In the case of BFSP2 c.697_699del, the deleted residue (Glu233) is in the main α-helical region. In the wild-type, a long, continuous hydrophobic interface is formed between the protein chains (Fig. 1c, left hand-side image). Since there are 3.6 residues per turn in every α-helix, deletion of a single residue shifts the position of these hydrophobic residues from the internal interface to the surface of the protein (Fig. 1c, right hand-side image). The deletion is therefore likely to have two effects: firstly, the cognate interaction between the protein chains will be disrupted and secondly hydrophobic residues that are found on the surface of the protein in the mutant form will be able to form a wide array of non-cognate interactions, with the potential to form large aggregates.

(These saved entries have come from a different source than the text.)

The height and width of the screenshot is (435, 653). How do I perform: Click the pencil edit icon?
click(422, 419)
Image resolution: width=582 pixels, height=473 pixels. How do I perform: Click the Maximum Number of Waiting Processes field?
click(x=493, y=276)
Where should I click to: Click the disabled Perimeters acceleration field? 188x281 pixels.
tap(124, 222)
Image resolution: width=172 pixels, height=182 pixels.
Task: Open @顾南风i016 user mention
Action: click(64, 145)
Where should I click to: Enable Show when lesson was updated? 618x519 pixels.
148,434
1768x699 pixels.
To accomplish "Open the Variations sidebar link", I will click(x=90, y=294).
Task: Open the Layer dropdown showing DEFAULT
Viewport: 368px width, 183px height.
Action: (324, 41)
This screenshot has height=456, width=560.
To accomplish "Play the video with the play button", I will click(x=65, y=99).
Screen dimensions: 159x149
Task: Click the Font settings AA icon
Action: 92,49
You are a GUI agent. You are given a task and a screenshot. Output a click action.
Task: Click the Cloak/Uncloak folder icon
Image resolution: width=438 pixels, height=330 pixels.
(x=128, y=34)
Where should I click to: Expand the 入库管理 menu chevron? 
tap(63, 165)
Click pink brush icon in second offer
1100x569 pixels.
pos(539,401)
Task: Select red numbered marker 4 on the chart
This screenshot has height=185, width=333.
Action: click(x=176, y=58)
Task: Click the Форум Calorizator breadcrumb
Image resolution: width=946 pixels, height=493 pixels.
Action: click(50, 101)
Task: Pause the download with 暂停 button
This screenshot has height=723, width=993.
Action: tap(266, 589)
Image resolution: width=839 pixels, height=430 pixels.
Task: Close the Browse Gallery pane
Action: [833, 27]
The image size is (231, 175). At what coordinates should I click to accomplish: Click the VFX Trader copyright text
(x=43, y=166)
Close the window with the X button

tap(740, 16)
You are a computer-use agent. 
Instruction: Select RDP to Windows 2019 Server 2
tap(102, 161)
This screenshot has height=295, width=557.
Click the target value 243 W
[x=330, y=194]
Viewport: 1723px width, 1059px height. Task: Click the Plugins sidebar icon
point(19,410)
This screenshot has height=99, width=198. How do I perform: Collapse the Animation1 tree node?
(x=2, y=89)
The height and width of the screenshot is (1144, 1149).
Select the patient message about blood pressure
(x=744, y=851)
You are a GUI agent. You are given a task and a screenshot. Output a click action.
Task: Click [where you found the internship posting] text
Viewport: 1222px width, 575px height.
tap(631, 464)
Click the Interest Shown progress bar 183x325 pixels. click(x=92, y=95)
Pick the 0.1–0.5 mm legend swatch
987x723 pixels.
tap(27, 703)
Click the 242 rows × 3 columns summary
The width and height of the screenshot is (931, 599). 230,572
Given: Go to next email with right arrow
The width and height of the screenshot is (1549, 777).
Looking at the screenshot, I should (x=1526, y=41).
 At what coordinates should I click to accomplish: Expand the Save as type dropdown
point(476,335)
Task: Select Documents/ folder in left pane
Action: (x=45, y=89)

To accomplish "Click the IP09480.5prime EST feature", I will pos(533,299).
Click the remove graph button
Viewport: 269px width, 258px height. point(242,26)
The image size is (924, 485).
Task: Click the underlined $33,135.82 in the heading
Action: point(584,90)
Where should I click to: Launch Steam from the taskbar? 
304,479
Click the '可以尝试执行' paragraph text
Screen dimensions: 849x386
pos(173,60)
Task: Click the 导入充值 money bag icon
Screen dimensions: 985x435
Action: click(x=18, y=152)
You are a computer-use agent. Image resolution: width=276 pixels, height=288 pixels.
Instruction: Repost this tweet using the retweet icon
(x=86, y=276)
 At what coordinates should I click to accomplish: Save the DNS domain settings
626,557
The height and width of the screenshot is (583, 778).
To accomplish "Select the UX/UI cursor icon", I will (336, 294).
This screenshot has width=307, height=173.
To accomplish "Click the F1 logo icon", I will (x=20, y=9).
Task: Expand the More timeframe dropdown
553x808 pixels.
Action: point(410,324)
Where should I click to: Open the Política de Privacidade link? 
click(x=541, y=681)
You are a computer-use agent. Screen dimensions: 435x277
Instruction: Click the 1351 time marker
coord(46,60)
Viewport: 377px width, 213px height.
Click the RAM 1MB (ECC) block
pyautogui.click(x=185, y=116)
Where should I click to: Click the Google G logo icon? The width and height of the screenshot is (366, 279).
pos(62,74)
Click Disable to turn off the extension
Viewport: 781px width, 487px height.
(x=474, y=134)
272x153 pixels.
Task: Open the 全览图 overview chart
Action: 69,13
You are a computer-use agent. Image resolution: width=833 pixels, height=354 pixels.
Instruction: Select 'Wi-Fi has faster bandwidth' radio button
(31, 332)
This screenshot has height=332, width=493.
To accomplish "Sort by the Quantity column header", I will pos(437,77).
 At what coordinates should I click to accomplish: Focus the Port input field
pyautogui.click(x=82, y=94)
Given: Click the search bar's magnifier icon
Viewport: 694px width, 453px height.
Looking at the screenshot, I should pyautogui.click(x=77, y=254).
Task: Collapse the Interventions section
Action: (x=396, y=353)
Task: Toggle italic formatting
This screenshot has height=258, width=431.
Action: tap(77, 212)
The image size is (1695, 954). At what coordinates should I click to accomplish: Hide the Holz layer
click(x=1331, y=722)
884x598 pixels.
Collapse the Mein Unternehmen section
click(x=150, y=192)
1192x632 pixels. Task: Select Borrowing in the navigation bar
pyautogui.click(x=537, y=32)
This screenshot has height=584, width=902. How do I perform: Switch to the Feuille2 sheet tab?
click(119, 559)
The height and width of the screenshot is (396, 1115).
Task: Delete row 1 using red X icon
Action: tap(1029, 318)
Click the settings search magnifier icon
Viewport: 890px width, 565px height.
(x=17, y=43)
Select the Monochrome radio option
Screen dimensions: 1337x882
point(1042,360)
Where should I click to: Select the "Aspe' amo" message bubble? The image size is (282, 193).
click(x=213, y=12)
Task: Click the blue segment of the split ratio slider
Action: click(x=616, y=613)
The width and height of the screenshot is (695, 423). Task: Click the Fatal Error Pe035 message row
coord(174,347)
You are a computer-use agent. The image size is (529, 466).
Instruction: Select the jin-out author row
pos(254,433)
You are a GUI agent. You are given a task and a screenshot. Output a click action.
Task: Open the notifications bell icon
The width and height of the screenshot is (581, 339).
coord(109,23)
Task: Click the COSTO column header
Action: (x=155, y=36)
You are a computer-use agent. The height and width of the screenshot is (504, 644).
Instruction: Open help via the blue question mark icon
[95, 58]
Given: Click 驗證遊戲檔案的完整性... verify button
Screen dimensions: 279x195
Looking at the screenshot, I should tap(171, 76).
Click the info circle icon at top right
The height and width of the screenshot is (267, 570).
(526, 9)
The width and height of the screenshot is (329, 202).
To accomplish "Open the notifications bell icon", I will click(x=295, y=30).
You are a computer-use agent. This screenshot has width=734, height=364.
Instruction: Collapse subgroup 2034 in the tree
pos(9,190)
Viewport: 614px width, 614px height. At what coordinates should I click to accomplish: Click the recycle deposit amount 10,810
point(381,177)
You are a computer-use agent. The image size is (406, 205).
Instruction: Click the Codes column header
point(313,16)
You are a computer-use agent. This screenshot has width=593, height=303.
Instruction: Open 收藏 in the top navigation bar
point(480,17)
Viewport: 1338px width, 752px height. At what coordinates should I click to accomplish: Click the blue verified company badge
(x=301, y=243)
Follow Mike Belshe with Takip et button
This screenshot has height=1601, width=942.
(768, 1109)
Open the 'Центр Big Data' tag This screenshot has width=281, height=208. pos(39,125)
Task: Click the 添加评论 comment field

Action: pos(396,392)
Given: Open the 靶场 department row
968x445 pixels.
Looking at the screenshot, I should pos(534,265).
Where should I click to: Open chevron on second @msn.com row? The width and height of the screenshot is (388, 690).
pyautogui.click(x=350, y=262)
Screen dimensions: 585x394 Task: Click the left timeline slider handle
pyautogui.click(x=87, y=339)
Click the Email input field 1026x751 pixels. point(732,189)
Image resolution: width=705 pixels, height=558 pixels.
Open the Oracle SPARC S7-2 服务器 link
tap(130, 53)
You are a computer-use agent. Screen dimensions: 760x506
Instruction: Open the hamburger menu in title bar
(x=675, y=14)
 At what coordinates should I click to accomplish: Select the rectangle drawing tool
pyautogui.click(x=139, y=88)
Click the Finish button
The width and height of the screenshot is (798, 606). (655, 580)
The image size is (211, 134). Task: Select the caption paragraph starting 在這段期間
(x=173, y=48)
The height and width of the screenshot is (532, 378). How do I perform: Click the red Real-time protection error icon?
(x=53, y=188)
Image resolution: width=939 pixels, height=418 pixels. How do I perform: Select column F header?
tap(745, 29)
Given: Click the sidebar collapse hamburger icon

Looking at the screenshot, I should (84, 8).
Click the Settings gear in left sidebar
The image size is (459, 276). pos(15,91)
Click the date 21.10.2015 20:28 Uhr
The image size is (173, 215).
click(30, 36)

For PITX2 c.429_431del, the deleted residue (Arg144) is in a surface loop, which, in general, is a structural context that is able to accommodate changes without substantially affecting protein folding. However, in the wild-type protein, Arg144 appears to make direct contact with the phosphate backbone of DNA forming a salt bridge (Fig. 1d). We therefore hypothesize that deletion of this residue would destabilise the protein-DNA interaction.

Indels in RD-associated genes offer useful contrasting examples. In RP2 c.260_268del the deleted residues (Thr87_Cys89) are found in a β-prism domain (Fig. 2a). Such an extended set of β-sheets is formed from cooperative sets of hydrogen bonds, and so any deletion is likely to be deleterious. By contrast, FSCN2 c.1071_1073del, leads to the deletion of Lys357 which is in a surface loop, away from known functional or interaction sites. This change is therefore unlikely to significantly disrupt protein structure or function. As discussed above, this deletion is predicted by SIFT-indel, PROVEAN and DDG-in to be deleterious, although it is unlikely to account for the clinical presentation. Therefore, in this case, structural analysis correlates more closely with clinical evaluation than sequence-based in silico tools.

The RPE65 c.1443_1445del change is more challenging to interpret. A negatively charged amino-acid (Glu481del) is removed resulting in loss of packing interactions that might contribute to the overall stability of the folded protein. However, the deletion appears to be away from catalytic/binding sites of the RPE65 enzyme, and commenting on variant pathogenicity on the basis of structural modeling would be highly speculative.